**Instructions:**
1: Summarize the article about En malas compañías in two sentences.
2: In the article about En malas compañías, translate this sentence into Spanish: "This short film was shown on British television network Channel 4."
3: Print the article about En malas compañías from "This short film" up to and including "by Altered Innocence.".

*** Opening Reading text ***

- Directed by: Antonio Hens
- Starring: Israel Rodríguez
- Release date: 2000;
- Running time: 17 minutes
- Country: Spain
- Language: Spanish

= En malas compañías =

En malas compañías (translation: In Bad Company or With a Bad Crowd), titled in English as Doors Cut Down, is a 2000 Spanish short comedy film directed by Antonio Hens.

==Plot==
Sixteen-year-old Guillermo (Israel Rodríguez) does not exactly hide his sexual orientation, even though his parents disapprove of it. He also seduces his English language tutor who introduces him to the pleasures of anal sex, and moves on to frequently cruise the toilets of the local mall for gay sex, getting caught once by mall security guards. As a consequence of that incident, his parents learn of his activities, and take him to a mental health therapist, who pronounces Guillermo to be mentally healthy and in no need of conversion therapy but recommends further sessions for his parents to help them accept their son's sexual identity.

This short film was shown on British television network Channel 4. It is included in the gay and lesbian short film collection Boys Briefs 2.

==Awards==
The movie won two Caja de Madrid awards at the short film festival ALCINE (Festival de Cine de Alcalá de Henares) in Alcalá de Henares in 2000, one for Best Male Actor (Israel Rodríguez) and another for Social Values.
At the festival Madridimagen it won the prize for the best short in the same year.

==Restoration==
The movie was restored in 2K High Definition in 2015 from the original camera negative. The release in the United States is being handled by Altered Innocence.

*** Closing Reading text ***
*** Opening Extracted entries ***

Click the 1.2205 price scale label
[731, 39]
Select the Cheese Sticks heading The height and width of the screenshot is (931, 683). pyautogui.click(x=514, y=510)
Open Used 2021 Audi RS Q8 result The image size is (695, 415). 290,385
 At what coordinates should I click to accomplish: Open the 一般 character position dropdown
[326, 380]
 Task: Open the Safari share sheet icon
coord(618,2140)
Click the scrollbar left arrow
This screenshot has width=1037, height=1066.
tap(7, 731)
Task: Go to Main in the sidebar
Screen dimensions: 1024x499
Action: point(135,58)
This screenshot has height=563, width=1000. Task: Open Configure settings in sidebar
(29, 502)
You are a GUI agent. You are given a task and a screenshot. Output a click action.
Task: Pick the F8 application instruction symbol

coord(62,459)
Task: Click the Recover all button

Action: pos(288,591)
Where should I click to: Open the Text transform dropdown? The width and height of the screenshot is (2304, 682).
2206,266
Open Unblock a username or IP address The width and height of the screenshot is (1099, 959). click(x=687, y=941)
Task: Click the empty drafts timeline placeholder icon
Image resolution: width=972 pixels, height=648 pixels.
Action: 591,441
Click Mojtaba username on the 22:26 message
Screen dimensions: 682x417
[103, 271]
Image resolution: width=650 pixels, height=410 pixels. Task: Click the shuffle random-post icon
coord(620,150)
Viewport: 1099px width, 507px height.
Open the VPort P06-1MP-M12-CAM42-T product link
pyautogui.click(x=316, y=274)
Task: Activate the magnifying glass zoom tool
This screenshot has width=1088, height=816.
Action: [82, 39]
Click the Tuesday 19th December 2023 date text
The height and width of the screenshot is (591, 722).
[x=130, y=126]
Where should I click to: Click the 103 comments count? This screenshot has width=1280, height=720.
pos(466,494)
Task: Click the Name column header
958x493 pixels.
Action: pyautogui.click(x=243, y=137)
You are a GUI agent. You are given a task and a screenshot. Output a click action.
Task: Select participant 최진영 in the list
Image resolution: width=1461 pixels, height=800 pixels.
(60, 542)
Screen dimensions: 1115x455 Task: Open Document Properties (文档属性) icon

*** Closing Extracted entries ***

**Outputs in order:**
1: En malas compañías is a 2000 Spanish short comedy film directed by Antonio Hens, in which sixteen-year-old Guillermo's parents learn of his activities and take him to a therapist who finds him mentally healthy and recommends sessions for the parents instead. The film won two Caja de Madrid awards at ALCINE and the prize for best short at Madridimagen in 2000, and it was restored in 2K High Definition in 2015.

2: Este cortometraje se emitió en la cadena de televisión británica Channel 4.

3:
This short film was shown on British television network Channel 4. It is included in the gay and lesbian short film collection Boys Briefs 2.

==Awards==
The movie won two Caja de Madrid awards at the short film festival ALCINE (Festival de Cine de Alcalá de Henares) in Alcalá de Henares in 2000, one for Best Male Actor (Israel Rodríguez) and another for Social Values.
At the festival Madridimagen it won the prize for the best short in the same year.

==Restoration==
The movie was restored in 2K High Definition in 2015 from the original camera negative. The release in the United States is being handled by Altered Innocence.